Copy out every one of the records below word for word, without changing or leaving out anything.

— start of Data to use —

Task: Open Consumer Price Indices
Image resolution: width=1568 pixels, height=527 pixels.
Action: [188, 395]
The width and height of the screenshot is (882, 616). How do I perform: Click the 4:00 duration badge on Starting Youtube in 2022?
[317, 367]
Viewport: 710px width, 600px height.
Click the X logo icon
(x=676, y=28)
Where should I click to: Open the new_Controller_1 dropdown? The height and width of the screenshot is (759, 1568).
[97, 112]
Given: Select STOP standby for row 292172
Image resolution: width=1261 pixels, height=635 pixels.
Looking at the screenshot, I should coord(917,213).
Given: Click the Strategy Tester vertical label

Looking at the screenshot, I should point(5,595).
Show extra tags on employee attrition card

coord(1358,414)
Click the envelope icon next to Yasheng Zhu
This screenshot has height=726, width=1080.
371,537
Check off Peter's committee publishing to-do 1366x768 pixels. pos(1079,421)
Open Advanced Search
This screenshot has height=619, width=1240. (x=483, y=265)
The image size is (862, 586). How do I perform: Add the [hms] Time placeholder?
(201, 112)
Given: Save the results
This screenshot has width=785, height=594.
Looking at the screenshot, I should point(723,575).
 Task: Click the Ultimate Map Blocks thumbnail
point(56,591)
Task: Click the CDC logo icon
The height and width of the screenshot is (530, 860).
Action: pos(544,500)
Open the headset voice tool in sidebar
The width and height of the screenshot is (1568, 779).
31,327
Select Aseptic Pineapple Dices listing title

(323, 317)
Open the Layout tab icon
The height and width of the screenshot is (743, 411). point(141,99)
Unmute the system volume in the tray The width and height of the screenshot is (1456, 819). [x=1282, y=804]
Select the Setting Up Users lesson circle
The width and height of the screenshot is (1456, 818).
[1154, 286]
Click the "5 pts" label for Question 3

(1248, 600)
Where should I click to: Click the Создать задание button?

— end of Data to use —

• **Solution**:
Task: Open Consumer Price Indices
Image resolution: width=1568 pixels, height=527 pixels.
Action: [188, 395]
The width and height of the screenshot is (882, 616). How do I perform: Click the 4:00 duration badge on Starting Youtube in 2022?
[317, 367]
Viewport: 710px width, 600px height.
Click the X logo icon
(x=676, y=28)
Where should I click to: Open the new_Controller_1 dropdown? The height and width of the screenshot is (759, 1568).
[97, 112]
Given: Select STOP standby for row 292172
Image resolution: width=1261 pixels, height=635 pixels.
Looking at the screenshot, I should coord(917,213).
Given: Click the Strategy Tester vertical label

Looking at the screenshot, I should point(5,595).
Show extra tags on employee attrition card

coord(1358,414)
Click the envelope icon next to Yasheng Zhu
This screenshot has height=726, width=1080.
371,537
Check off Peter's committee publishing to-do 1366x768 pixels. pos(1079,421)
Open Advanced Search
This screenshot has height=619, width=1240. (x=483, y=265)
The image size is (862, 586). How do I perform: Add the [hms] Time placeholder?
(201, 112)
Given: Save the results
This screenshot has width=785, height=594.
Looking at the screenshot, I should point(723,575).
 Task: Click the Ultimate Map Blocks thumbnail
point(56,591)
Task: Click the CDC logo icon
The height and width of the screenshot is (530, 860).
Action: pos(544,500)
Open the headset voice tool in sidebar
The width and height of the screenshot is (1568, 779).
31,327
Select Aseptic Pineapple Dices listing title

(323, 317)
Open the Layout tab icon
The height and width of the screenshot is (743, 411). point(141,99)
Unmute the system volume in the tray The width and height of the screenshot is (1456, 819). [x=1282, y=804]
Select the Setting Up Users lesson circle
The width and height of the screenshot is (1456, 818).
[1154, 286]
Click the "5 pts" label for Question 3

(1248, 600)
Where should I click to: Click the Создать задание button?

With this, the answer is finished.